The weak Bernoulli property for matrix Gibbs states

We study the ergodic properties of a class of measures on $\unicode[STIX]{x1D6F4}^{\mathbb{Z}}$ for which $\unicode[STIX]{x1D707}_{{\mathcal{A}},t}[x_{0}\cdots x_{n-1}]\approx e^{-nP}\Vert A_{x_{0}}\cdots A_{x_{n-1}}\Vert ^{t}$, where ${\mathcal{A}}=(A_{0},\ldots ,A_{M-1})$ is a collection of matrices. The measure $\unicode[STIX]{x1D707}_{{\mathcal{A}},t}$ is called a matrix Gibbs state. In particular, we give a sufficient condition for a matrix Gibbs state to have the weak Bernoulli property.
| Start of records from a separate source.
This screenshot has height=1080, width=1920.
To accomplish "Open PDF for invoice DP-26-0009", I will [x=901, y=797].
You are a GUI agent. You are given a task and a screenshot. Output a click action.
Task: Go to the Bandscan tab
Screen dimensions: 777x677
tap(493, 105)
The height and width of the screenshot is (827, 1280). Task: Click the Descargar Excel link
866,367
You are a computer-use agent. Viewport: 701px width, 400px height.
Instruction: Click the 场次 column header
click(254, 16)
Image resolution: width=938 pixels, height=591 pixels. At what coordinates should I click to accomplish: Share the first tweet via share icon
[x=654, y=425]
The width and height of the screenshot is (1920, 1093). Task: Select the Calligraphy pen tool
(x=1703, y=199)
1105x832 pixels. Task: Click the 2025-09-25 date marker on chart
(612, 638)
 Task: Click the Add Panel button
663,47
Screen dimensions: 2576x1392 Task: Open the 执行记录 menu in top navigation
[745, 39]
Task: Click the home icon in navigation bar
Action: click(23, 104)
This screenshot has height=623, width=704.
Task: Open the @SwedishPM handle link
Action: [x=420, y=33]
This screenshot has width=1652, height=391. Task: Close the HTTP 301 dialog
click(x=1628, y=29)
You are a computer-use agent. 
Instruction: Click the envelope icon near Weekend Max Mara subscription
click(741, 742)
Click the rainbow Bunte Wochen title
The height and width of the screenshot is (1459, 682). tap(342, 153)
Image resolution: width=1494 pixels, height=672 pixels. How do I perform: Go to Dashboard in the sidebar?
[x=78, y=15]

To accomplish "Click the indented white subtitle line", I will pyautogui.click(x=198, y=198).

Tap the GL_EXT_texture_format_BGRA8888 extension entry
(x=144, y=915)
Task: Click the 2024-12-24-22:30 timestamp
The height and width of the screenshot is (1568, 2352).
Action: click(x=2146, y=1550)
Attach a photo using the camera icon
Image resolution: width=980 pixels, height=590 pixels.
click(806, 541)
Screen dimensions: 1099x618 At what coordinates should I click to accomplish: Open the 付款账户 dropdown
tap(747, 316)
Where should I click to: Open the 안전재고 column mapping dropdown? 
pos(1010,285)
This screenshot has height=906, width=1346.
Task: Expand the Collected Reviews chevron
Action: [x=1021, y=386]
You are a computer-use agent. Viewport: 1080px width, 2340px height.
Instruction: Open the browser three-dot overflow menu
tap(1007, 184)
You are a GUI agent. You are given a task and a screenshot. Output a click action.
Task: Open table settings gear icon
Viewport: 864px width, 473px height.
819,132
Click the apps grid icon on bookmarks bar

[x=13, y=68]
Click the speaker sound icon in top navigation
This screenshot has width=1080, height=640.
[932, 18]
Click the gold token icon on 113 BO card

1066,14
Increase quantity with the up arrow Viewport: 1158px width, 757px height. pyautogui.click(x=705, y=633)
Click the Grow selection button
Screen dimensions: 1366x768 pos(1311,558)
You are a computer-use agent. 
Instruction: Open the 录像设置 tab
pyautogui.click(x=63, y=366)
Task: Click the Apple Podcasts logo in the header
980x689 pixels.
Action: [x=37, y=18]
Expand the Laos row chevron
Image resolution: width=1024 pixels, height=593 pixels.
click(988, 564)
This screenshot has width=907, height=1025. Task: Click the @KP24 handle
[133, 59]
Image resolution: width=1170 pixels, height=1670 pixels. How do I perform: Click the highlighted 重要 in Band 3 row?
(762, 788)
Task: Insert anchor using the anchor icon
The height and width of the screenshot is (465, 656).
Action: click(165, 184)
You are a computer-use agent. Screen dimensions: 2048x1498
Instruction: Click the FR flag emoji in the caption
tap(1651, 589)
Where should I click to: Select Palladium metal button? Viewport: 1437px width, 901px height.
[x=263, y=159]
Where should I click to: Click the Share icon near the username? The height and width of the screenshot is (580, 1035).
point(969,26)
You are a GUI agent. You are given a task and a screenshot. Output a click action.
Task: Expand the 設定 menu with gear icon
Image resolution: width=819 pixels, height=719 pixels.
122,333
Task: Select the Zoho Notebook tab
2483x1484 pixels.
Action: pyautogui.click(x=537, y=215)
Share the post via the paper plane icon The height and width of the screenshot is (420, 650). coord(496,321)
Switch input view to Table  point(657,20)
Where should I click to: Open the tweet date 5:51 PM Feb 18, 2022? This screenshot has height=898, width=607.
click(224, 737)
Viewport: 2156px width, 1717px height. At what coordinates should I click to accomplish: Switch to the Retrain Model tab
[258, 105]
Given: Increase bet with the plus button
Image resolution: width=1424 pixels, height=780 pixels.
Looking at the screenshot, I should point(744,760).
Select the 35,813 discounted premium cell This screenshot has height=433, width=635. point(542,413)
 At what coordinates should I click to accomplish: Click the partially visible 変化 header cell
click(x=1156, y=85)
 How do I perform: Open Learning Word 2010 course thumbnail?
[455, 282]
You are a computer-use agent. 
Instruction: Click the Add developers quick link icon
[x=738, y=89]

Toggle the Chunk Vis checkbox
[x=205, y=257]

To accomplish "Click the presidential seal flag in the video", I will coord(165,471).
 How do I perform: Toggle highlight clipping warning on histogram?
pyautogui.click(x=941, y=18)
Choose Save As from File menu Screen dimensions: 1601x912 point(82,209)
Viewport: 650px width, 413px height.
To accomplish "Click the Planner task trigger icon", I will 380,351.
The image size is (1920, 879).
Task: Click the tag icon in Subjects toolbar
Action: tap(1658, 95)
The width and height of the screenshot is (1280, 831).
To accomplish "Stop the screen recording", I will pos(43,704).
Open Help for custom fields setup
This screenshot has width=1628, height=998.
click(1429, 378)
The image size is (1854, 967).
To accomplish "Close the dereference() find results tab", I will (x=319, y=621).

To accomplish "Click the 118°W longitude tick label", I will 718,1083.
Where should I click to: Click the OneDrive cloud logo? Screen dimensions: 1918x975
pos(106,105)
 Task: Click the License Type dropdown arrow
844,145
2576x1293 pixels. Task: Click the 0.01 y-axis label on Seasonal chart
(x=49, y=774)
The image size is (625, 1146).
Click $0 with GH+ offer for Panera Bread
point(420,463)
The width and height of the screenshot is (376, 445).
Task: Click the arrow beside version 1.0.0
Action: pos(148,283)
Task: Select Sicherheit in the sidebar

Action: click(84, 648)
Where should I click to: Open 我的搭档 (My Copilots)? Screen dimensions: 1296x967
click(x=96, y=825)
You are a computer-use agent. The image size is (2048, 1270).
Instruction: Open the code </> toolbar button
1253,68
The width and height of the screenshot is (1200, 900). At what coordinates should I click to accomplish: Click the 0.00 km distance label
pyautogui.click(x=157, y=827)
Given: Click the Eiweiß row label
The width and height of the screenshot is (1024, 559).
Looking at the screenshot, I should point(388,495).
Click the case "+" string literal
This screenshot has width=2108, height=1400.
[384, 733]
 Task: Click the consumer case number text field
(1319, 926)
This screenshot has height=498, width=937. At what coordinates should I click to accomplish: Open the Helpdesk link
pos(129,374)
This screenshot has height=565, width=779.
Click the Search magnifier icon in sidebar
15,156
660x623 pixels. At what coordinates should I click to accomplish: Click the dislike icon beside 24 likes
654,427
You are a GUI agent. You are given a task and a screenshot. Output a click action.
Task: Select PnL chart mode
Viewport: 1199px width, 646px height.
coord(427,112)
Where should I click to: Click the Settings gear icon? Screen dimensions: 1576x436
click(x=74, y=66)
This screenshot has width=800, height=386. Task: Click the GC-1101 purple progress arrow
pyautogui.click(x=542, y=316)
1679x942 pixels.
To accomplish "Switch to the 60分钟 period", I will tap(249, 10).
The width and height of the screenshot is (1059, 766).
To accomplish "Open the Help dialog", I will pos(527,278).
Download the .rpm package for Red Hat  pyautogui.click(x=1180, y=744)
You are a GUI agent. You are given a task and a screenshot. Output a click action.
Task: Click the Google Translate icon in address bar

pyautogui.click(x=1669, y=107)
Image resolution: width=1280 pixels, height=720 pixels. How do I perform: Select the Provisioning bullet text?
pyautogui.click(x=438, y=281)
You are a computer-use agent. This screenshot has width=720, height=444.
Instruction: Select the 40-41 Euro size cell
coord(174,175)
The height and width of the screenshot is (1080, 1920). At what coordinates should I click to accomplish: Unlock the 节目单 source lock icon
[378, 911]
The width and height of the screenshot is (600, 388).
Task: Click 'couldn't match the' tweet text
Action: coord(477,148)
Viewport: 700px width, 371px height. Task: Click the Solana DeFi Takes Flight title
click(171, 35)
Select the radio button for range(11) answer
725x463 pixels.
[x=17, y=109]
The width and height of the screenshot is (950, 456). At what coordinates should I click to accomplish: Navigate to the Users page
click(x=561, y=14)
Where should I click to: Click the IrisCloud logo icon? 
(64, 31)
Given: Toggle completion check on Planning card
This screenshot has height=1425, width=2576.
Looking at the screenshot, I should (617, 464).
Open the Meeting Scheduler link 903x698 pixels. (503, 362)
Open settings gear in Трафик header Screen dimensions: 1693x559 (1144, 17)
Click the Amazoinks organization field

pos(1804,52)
We employ a number of techniques to understand these measures, including a novel approach based on Perron–Frobenius theory. We find that when $t$ is an even integer the ergodic properties of $\unicode[STIX]{x1D707}_{{\mathcal{A}},t}$ are readily deduced from finite-dimensional Perron–Frobenius theory. We then consider an extension of this method to $t>0$ using operators on an infinite- dimensional space. Finally, we use a general result of Bradley to prove the main theorem.